Saved entries
━━━━━━━━

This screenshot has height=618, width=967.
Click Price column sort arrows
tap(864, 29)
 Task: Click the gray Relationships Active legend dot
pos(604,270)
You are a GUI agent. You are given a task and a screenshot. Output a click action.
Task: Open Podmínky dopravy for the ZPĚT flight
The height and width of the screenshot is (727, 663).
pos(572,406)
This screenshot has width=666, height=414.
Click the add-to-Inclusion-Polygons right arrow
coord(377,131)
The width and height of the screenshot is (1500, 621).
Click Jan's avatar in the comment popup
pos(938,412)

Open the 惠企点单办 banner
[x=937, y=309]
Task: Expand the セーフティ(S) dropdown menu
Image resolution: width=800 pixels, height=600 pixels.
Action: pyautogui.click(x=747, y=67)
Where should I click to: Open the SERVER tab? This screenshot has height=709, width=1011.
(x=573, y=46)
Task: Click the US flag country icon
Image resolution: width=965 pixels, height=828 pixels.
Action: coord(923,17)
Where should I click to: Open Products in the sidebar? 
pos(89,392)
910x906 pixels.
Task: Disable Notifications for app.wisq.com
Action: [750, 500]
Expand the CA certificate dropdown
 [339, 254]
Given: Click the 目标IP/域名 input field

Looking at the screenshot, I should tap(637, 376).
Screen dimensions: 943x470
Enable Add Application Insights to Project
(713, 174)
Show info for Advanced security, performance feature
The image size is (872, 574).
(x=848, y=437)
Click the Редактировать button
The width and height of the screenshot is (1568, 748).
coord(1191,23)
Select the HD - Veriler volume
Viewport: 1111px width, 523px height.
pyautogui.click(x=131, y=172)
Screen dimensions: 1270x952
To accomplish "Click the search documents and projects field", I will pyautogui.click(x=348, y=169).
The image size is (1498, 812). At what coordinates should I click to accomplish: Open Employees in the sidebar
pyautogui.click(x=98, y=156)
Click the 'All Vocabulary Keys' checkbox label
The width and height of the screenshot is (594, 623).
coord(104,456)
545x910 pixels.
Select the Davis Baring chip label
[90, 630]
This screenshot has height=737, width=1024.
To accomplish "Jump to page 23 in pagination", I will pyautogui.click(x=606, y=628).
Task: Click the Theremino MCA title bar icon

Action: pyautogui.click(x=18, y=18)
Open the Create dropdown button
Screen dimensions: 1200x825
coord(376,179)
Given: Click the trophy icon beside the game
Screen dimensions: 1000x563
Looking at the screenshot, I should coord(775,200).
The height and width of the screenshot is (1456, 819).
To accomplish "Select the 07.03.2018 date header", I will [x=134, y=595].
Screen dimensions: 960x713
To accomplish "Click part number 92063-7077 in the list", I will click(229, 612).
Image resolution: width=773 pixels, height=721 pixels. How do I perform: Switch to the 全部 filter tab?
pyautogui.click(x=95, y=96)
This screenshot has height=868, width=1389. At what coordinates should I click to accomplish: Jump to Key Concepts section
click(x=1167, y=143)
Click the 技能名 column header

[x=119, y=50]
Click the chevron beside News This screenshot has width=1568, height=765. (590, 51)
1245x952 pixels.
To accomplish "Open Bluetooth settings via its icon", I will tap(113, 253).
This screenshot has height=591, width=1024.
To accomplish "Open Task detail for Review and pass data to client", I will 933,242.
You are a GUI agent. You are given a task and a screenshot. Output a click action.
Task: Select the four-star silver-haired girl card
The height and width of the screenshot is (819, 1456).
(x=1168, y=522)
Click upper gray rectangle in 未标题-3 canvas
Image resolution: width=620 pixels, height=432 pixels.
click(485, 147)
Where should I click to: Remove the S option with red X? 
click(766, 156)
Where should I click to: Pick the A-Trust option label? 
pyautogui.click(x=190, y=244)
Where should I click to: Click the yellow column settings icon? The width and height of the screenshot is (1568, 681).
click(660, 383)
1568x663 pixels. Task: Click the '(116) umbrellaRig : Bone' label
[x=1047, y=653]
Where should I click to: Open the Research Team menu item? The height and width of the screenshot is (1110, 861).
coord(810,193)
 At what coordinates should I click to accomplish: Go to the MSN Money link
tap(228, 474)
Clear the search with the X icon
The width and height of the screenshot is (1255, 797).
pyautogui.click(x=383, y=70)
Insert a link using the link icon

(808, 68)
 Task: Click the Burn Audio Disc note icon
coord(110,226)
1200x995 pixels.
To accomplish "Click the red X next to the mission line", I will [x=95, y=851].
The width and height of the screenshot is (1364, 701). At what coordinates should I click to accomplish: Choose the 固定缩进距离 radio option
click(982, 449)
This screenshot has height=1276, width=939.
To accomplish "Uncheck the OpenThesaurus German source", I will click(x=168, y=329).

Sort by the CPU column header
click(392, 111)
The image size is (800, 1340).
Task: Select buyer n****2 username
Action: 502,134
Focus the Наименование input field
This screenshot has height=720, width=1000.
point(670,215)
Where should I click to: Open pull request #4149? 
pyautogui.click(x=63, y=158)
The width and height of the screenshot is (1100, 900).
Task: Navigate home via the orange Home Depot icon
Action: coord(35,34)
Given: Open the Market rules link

━━━━━━━━

> Exercise brief
Copy the records above exactly.

> Task answer
This screenshot has height=618, width=967.
Click Price column sort arrows
tap(864, 29)
 Task: Click the gray Relationships Active legend dot
pos(604,270)
You are a GUI agent. You are given a task and a screenshot. Output a click action.
Task: Open Podmínky dopravy for the ZPĚT flight
The height and width of the screenshot is (727, 663).
pos(572,406)
This screenshot has width=666, height=414.
Click the add-to-Inclusion-Polygons right arrow
coord(377,131)
The width and height of the screenshot is (1500, 621).
Click Jan's avatar in the comment popup
pos(938,412)

Open the 惠企点单办 banner
[x=937, y=309]
Task: Expand the セーフティ(S) dropdown menu
Image resolution: width=800 pixels, height=600 pixels.
Action: pyautogui.click(x=747, y=67)
Where should I click to: Open the SERVER tab? This screenshot has height=709, width=1011.
(x=573, y=46)
Task: Click the US flag country icon
Image resolution: width=965 pixels, height=828 pixels.
Action: coord(923,17)
Where should I click to: Open Products in the sidebar? 
pos(89,392)
910x906 pixels.
Task: Disable Notifications for app.wisq.com
Action: [750, 500]
Expand the CA certificate dropdown
 [339, 254]
Given: Click the 目标IP/域名 input field

Looking at the screenshot, I should tap(637, 376).
Screen dimensions: 943x470
Enable Add Application Insights to Project
(713, 174)
Show info for Advanced security, performance feature
The image size is (872, 574).
(x=848, y=437)
Click the Редактировать button
The width and height of the screenshot is (1568, 748).
coord(1191,23)
Select the HD - Veriler volume
Viewport: 1111px width, 523px height.
pyautogui.click(x=131, y=172)
Screen dimensions: 1270x952
To accomplish "Click the search documents and projects field", I will pyautogui.click(x=348, y=169).
The image size is (1498, 812). At what coordinates should I click to accomplish: Open Employees in the sidebar
pyautogui.click(x=98, y=156)
Click the 'All Vocabulary Keys' checkbox label
The width and height of the screenshot is (594, 623).
coord(104,456)
545x910 pixels.
Select the Davis Baring chip label
[90, 630]
This screenshot has height=737, width=1024.
To accomplish "Jump to page 23 in pagination", I will pyautogui.click(x=606, y=628).
Task: Click the Theremino MCA title bar icon

Action: pyautogui.click(x=18, y=18)
Open the Create dropdown button
Screen dimensions: 1200x825
coord(376,179)
Given: Click the trophy icon beside the game
Screen dimensions: 1000x563
Looking at the screenshot, I should coord(775,200).
The height and width of the screenshot is (1456, 819).
To accomplish "Select the 07.03.2018 date header", I will [x=134, y=595].
Screen dimensions: 960x713
To accomplish "Click part number 92063-7077 in the list", I will click(229, 612).
Image resolution: width=773 pixels, height=721 pixels. How do I perform: Switch to the 全部 filter tab?
pyautogui.click(x=95, y=96)
This screenshot has height=868, width=1389. At what coordinates should I click to accomplish: Jump to Key Concepts section
click(x=1167, y=143)
Click the 技能名 column header

[x=119, y=50]
Click the chevron beside News This screenshot has width=1568, height=765. (590, 51)
1245x952 pixels.
To accomplish "Open Bluetooth settings via its icon", I will tap(113, 253).
This screenshot has height=591, width=1024.
To accomplish "Open Task detail for Review and pass data to client", I will 933,242.
You are a GUI agent. You are given a task and a screenshot. Output a click action.
Task: Select the four-star silver-haired girl card
The height and width of the screenshot is (819, 1456).
(x=1168, y=522)
Click upper gray rectangle in 未标题-3 canvas
Image resolution: width=620 pixels, height=432 pixels.
click(485, 147)
Where should I click to: Remove the S option with red X? 
click(766, 156)
Where should I click to: Pick the A-Trust option label? 
pyautogui.click(x=190, y=244)
Where should I click to: Click the yellow column settings icon? The width and height of the screenshot is (1568, 681).
click(660, 383)
1568x663 pixels. Task: Click the '(116) umbrellaRig : Bone' label
[x=1047, y=653]
Where should I click to: Open the Research Team menu item? The height and width of the screenshot is (1110, 861).
coord(810,193)
 At what coordinates should I click to accomplish: Go to the MSN Money link
tap(228, 474)
Clear the search with the X icon
The width and height of the screenshot is (1255, 797).
pyautogui.click(x=383, y=70)
Insert a link using the link icon

(808, 68)
 Task: Click the Burn Audio Disc note icon
coord(110,226)
1200x995 pixels.
To accomplish "Click the red X next to the mission line", I will [x=95, y=851].
The width and height of the screenshot is (1364, 701). At what coordinates should I click to accomplish: Choose the 固定缩进距离 radio option
click(982, 449)
This screenshot has height=1276, width=939.
To accomplish "Uncheck the OpenThesaurus German source", I will click(x=168, y=329).

Sort by the CPU column header
click(392, 111)
The image size is (800, 1340).
Task: Select buyer n****2 username
Action: 502,134
Focus the Наименование input field
This screenshot has height=720, width=1000.
point(670,215)
Where should I click to: Open pull request #4149? 
pyautogui.click(x=63, y=158)
The width and height of the screenshot is (1100, 900).
Task: Navigate home via the orange Home Depot icon
Action: coord(35,34)
Given: Open the Market rules link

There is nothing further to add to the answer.